Mrs. Babbidge chuckled, and Tarnover flushed.
"What I mean is, maybe they just stop being in one place then suddenly they're in the next place."
"If only you could skate like that!" Jason laughed. "Bit slow, though.
Everyone would still pass you by at the last moment."
"They must go somewhere," young Dan said doggedly. "Maybe it's somewhere we can't see. Another sort of place, with other people. Maybe it's them that builds the birds."

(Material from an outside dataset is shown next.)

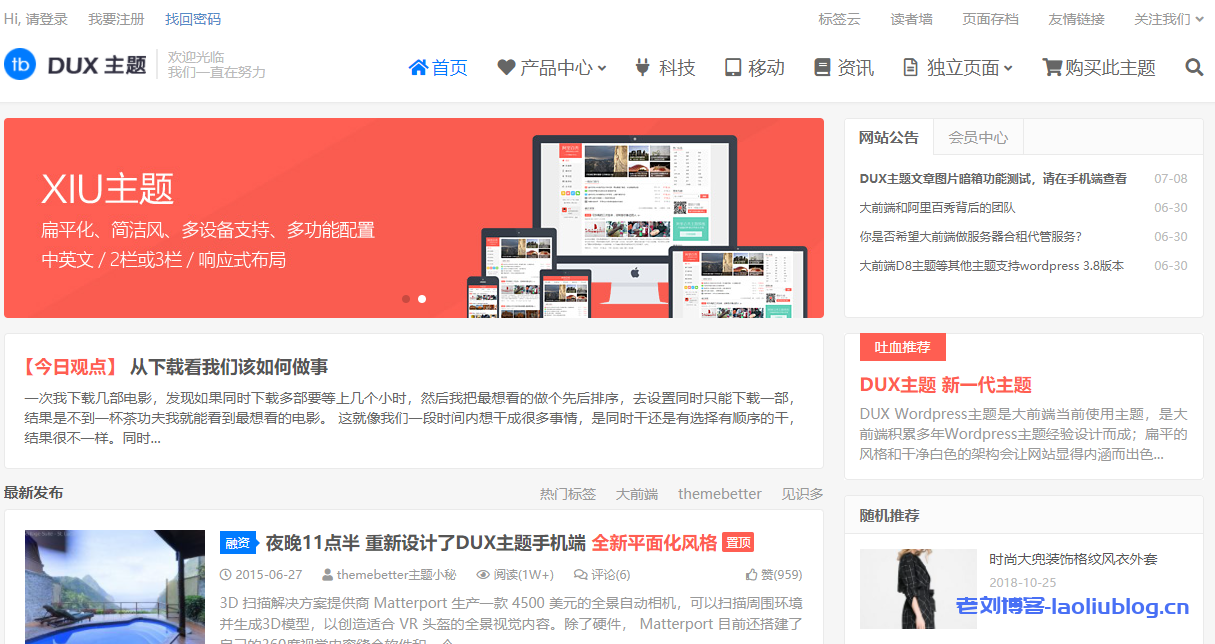Click the book icon beside 资讯
The image size is (1215, 644).
(x=822, y=66)

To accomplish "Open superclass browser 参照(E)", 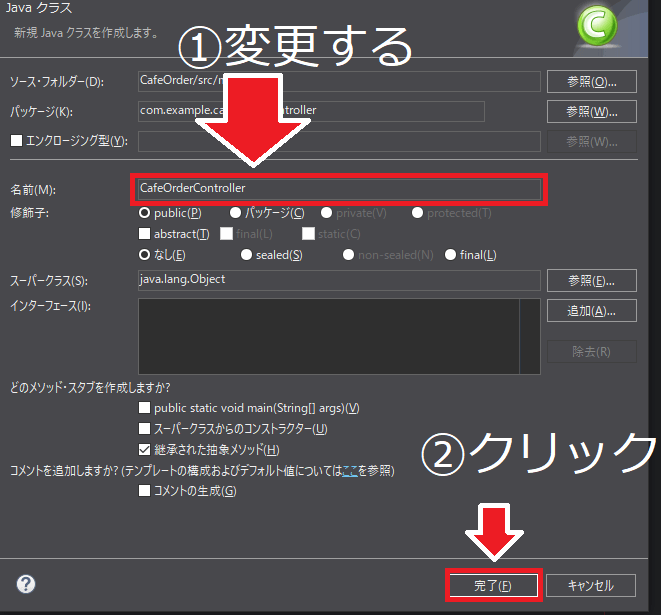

"Look, freckleface, the birds don't come from Russ, or 'Merica, or anywhere else. So where's this other place?"
"Maybe it's right here, only we can't see it."
"And maybe pigs have wings." Tarnover looked about to march towards the cider and perry stall; but Mrs. Babbidge interposed herself smartly.
"Oh, as to that, I'm sure our sow Betsey couldn't fly, wings or no wings.
Just hanging in the air like that, and so heavy."
"Weighed a bird recently, have you?"
"They look heavy, Master Tarnover."
Tarnover couldn't quite push his way past Mrs. Babbidge, not with his sail impeding him. He contented himself with staring past her, and muttering, "If we've nothing sensible to say about them, in my opinion it's better to shut up."
"But it isn't better," protested Daniel. "They're blowing the world up. Bit by bit. As though they're at war with us."
Jason felt humorously inventive. "Maybe that's it. Maybe these other people of Dan's are at war with us — only they forgot to mention it. And when they've glassed us all, they'll move in for the holidays. And skate happily for ever more."
"Damn long war, if that's so," growled Tarnover. "Been going on over a century now."
"Maybe that's why the birds fly so slowly," said Daniel. "What if a year to us is like an hour to those people? That's why the birds don't fall. They don't have time to."
Tarnover's expression was almost savage. "And what if the birds come only to punish us for our sins? What if they're simply a miraculous proof —"
" — that the Lord cares about us? And one day He'll forgive us? Oh goodness," and Mrs. Babbidge beamed, "surely you aren't one of them? A bright lad like you. Me, I don't even put candles in the window or tie knots in the bedsheets anymore to keep the birds away." She ruffled her younger son's mop of red hair. "Every one dies sooner or later, Dan. You'll get used to it, when you're properly grown up. When it's time to die, it's time to die."
Tarnover looked furiously put out; though young Daniel also seemed distressed in a different way.
"And when you're thirsty, it's time for a drink!" Spying an opening, and his opportunity, Tarnover sidled quickly around Mrs. Babbidge and strode off. She chuckled as she watched him go.
"That's put a kink in his sail!"
Forty-one other contestants, besides Jason and Tarnover, gathered between the starting flags, though not the girl who had fallen. Despite all best efforts she was out of the race, and sat morosely watching.
Then the Tuckerton umpire blew his whistle, and they were off.
The course was in the shape of a long bloomer loaf. First, it curved gently along the edge of the glass for three quarters of a mile, then bent sharply around in a half circle on to the straight, returning towards Tuckerton. At the end of the straight, another sharp half circle brought it back to the starting — and finishing — line. Three circuits in all were to be skate-sailed before the victory whistle blew. Much more than this, and the lag between leaders and stragglers could lead to confusion.